The Line of Beauty (22 page)

Read The Line of Beauty Online

Authors: Alan Hollinghurst

"So what do you do?" said Leslie.

"I've got my own film-production company," Wani said.

"Oh . . ." said Leslie, crushed and intrigued at once. And then, in a rather roundabout response, "Did you see
A Room with a View?
I wonder what you thought of that, if you're in the film world."

"I didn't, I'm afraid," said Wani, with another tiny but chilling smile.

"Didn't I see you in the Volunteer last week?" Leslie said after a bit—at which Wani looked quite blank, but the question
was aimed at the dark-eyed man, who all this time had been lying back on his elbow, with one knee raised and his tackle slumped
unignorably towards them. It was difficult to tell if his vague smile was a reaction to their conversation, or even if he
was looking at them. His eyes seemed to work on some scene of imminent gratification, unfolding on a screen that hung between
himself and the afternoon. There was something confidently patient about him, no lecherous effort or rush. But when he was
spoken to it was as if they'd already been talking, and there was an understanding between them. Nick gazed at him, feeling
he allowed and absorbed gazes, and at the glinting water beyond, with a twinge of sadness that when they stopped talking they
would have to leave the little sun-struck oblong of the raft and swim back to the solid world. Wani was looking at the man
again too, but also at the waiting ladder of the jetty, with the flicker of someone calculating his escape.

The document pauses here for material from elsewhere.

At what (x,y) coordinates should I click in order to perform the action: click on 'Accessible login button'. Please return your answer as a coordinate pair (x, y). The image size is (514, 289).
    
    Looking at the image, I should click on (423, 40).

When they were getting dried and dressed in the compound Wani nodded and said, "There's our friend Ricky again." Nick looked
over his shoulder and saw the sexy man emerging round the fence of the nudist yard and pulling carelessly at the draw-string
of his trunks.

"Oh, yes. I didn't know he was called Pdcky," Nick said.

"Well, he looks like a Ricky," said Wani, while getting out of his trunks sitting down and wrapped in a towel.

"Have you got an erection or something?" said Nick.

"Don't be puerile," Wani said. He gave Nick a look that was part challenge and part broody supplication. "Why don't you ask
him if he'd like to come home with us?"

"What, 'Ricky'?"

"Isn't that what goes on at this sort of place? I didn't imagine we'd come here for the exercise."

Nick sniggered. "You don't have to go mad," he said, "the first time I take you out."

Wani coloured a little but he held his gaze. "It could be a lot of fun," he said. "I should have thought. He's very common."

Nick glanced round again at Ricky, who was loitering amiably by the path to the toilets, and loitered too of course in his
memory, as unexplored potential. At the same time he felt a little clutch of warning. Wani didn't know what he might be getting
them into, and nor did Nick. When he looked back Wani was standing up in his underpants and tugging on his jeans. "I'm sure
it could be," Nick said drily. At which Wani, with a twitch of his eyebrows and a sour compression of his lips, seemed to
shrug the thing off. He took his watch from his pocket and put it on.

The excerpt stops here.